JOB 1:
In the passage on definitions of globalization, what two main aspects of globalization did Robertson identify?
JOB 2:
Shorten the paragraph beginning "Robertson (1992) went deeper" in the passage on definitions of globalization, keeping its main facts.

PASSAGE TO READ:

Globalisation and de-globalisation can be explained in their positive and negative connotations – they represent an increase and decrease of globalism, respectively. Globalisation is believed to be the main driver in more complete globalism that interlinks all regions of the world. A more advanced globalism results in interconnectedness particularly of the various regions hence integrating the society (Wells, 2003, p. 3).
Now, after knowing what the terms explained above stand for, we can look at the various definitions by European, American and Russian academics.
Ideological interpretations of globalisation view it as “a process of cultural standardization in which a global media reinforces sameness and homogeneity around predominantly American models” (Giusta et al., 2006, p. xiii).
Another definition is by Giddens (1990, as cited in Giusta et al, 2006, p. xiii) who coined the term time-space distantiation, which refers to technological progress which “the friction of space has been overcome to accommodate social interaction.” Time and distance have been reduced by globalization through the emergence of the internet. Giddens (1990, p. 64, cited in Raab et al, 2008, p. 597) defines globalisation as “the intensification of world-wide social relations which link distant localities in such a way that local happenings are shaped by events occurring many miles away and vice versa.” This is stating the existence of the global world which can be interpreted as the virtual world.
Held (1999, p. 2, as cited in Giusta, p. xiii) described globalisation as the “widening, deepening and speeding up of worldwide interconnectedness in all aspects of contemporary social life, from the cultural, the financial, to the spiritual.”
McGrew (2000, p. 347) emphasizes that globalisation is a “worldwide connectivity and the deepening enmeshment of societies in a web of flows of capital labour, ideas, images, weapons, criminal activity and pollution” (Giusta et al, 2006, p. xiii).
Theorists like Held (2000, p. 55, cited in Raab et al., 2008, p. 597) and his colleagues conceptualize globalisation as “a process (or set of processes) which embodies a transformation in the spatial organization of social relations and transactions – assessed in terms of their extensity, intensity, velocity and impact – generating transcontinental or interregional flows and networks of activity, interaction, and the exercise of power.”
Robertson (1992) went deeper into analyzing globalisation and found that there are two main aspects of it which are “world compression and the intensification of global consciousness” (Giusta, 2006, p. xiii). World compression implies that the way we live our lives has immediate implications for people on the other side of the globe, while global consciousness is highlighted when we speak in terms of world order, international recessions and global biodiversity.
Kagarlitski and Dugin (Kagarlitski, 2001, cited in Rozanova, 2003, p. 51), who define globalisation in the context of the Russian experience, believe that “the very term globalisation, just like most other terms coined by the modern information media, is ambiguous, profoundly demagogical and fundamentally misleading.”
According to the Russian definition, globalisation “is an expression of the capitalist view because it attempts to impart objective character to reflect the positions of transnational corporations, which are trying to solidify their dominant position” (Rozanova, 2003, p. 51). Rozanova (2003, p. 650) supports the claim that “the concept of self-determination, and political self-determination in particular, is the key instrument in the analysis of Russia’s role and place in the globalizing world.”
Definitions of globalisation according to Russian scholars are influenced by the communist experience, and the subsequent collapse of communism in the USSR and Eastern European countries in 1989.

SUPPLIED RECORDS:
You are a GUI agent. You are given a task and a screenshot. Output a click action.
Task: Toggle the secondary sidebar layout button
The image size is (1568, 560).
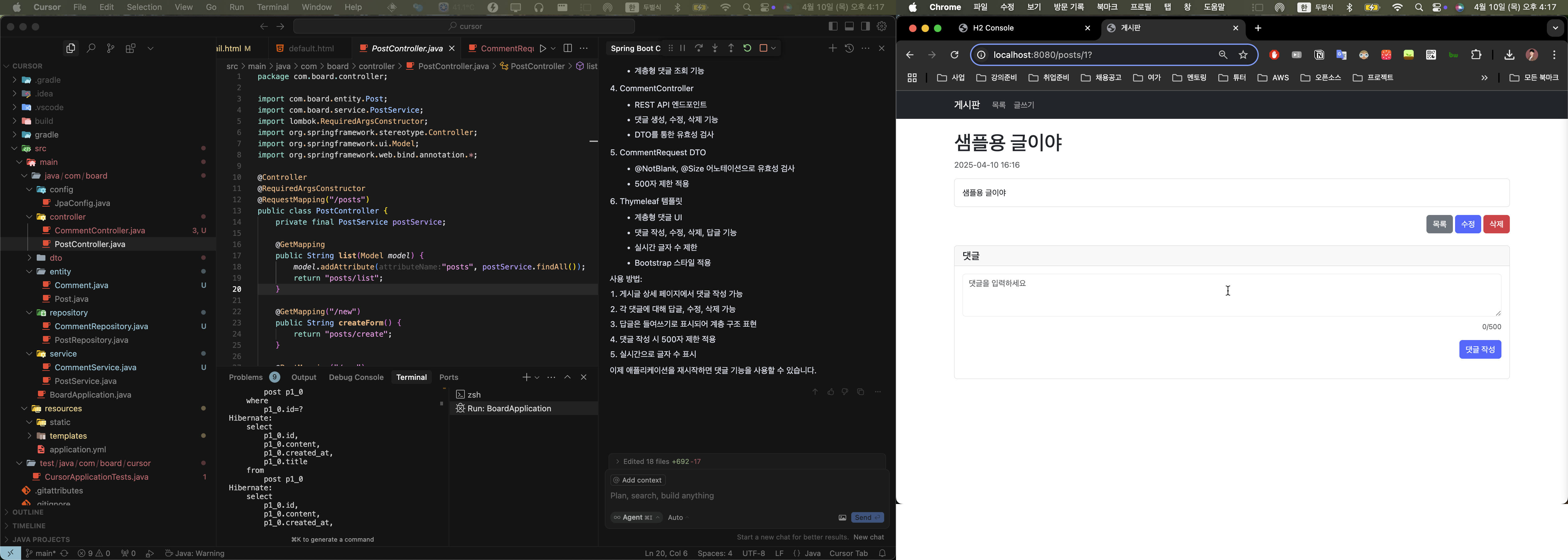tap(865, 26)
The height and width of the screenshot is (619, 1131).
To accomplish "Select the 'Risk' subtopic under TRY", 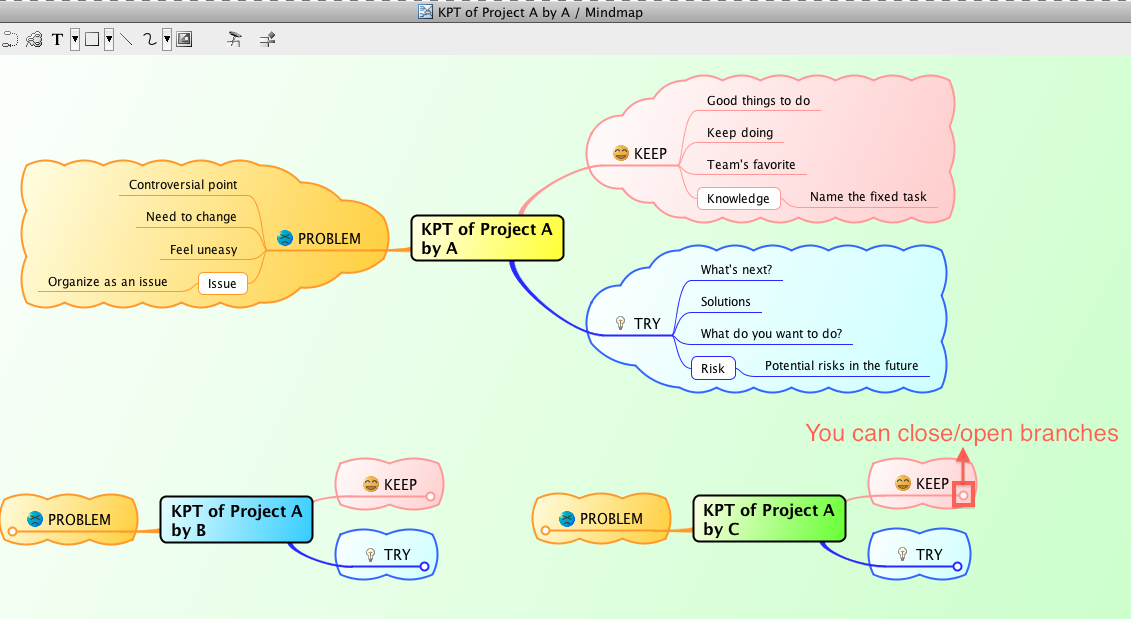I will 713,368.
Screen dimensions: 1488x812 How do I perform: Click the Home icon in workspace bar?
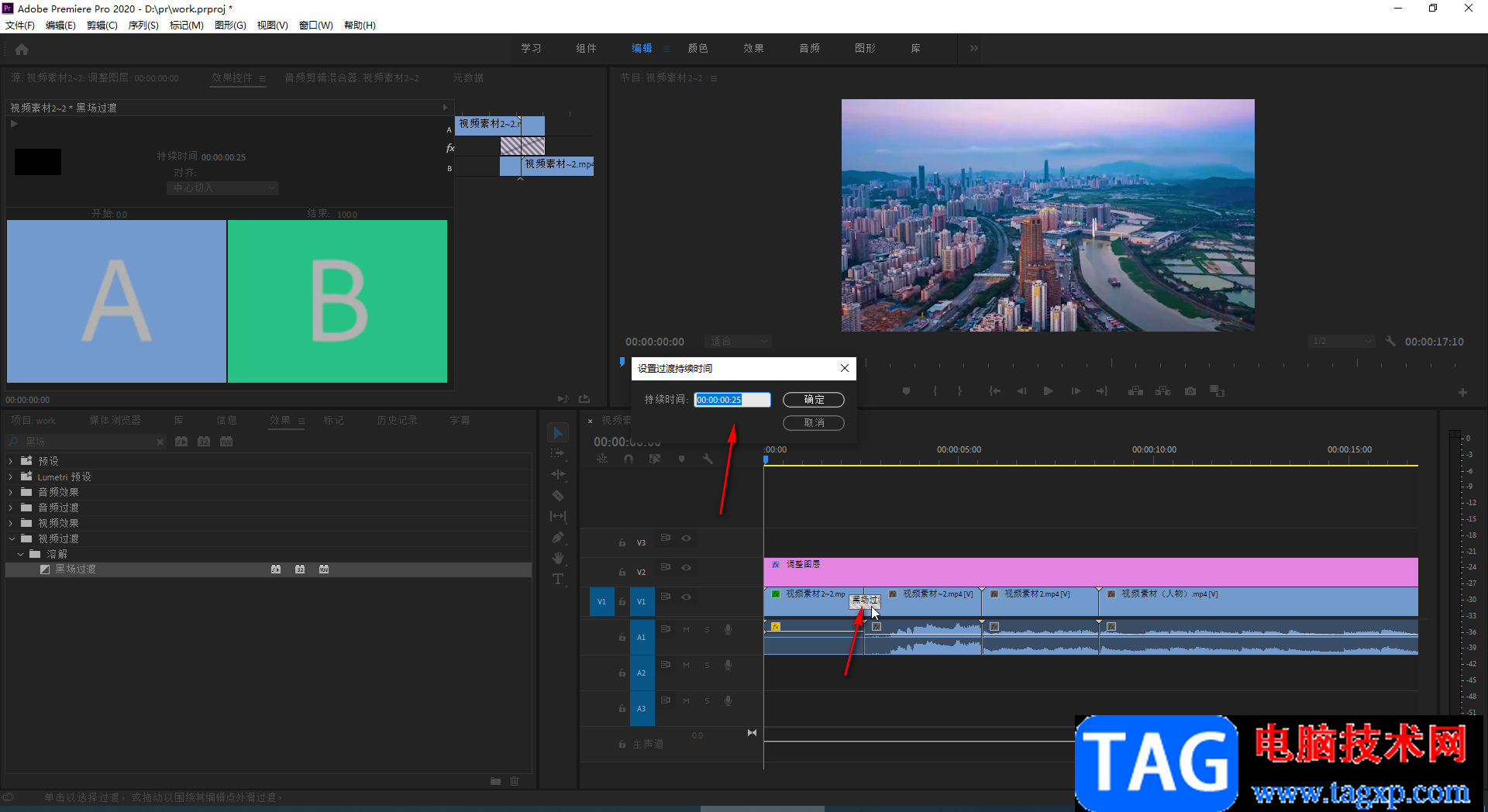tap(22, 50)
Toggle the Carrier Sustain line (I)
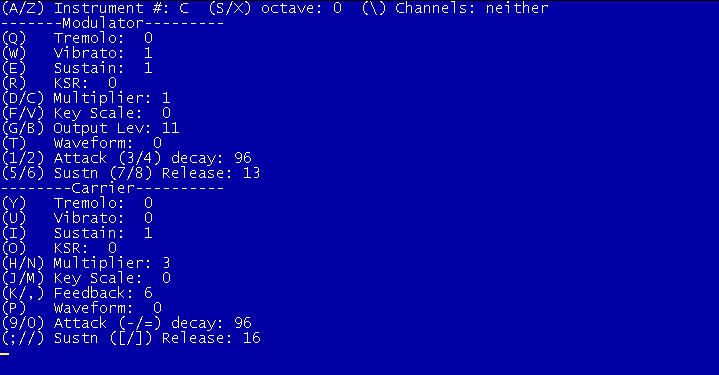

RIGHT ANSWER 1:
World compression and the intensification of global consciousness.

RIGHT ANSWER 2:
Robertson (1992) found two main aspects of globalization: world compression and the intensification of global consciousness. World compression means that the way we live has immediate consequences for people on the other side of the globe. Global consciousness shows when we speak of world order, international recessions and global biodiversity.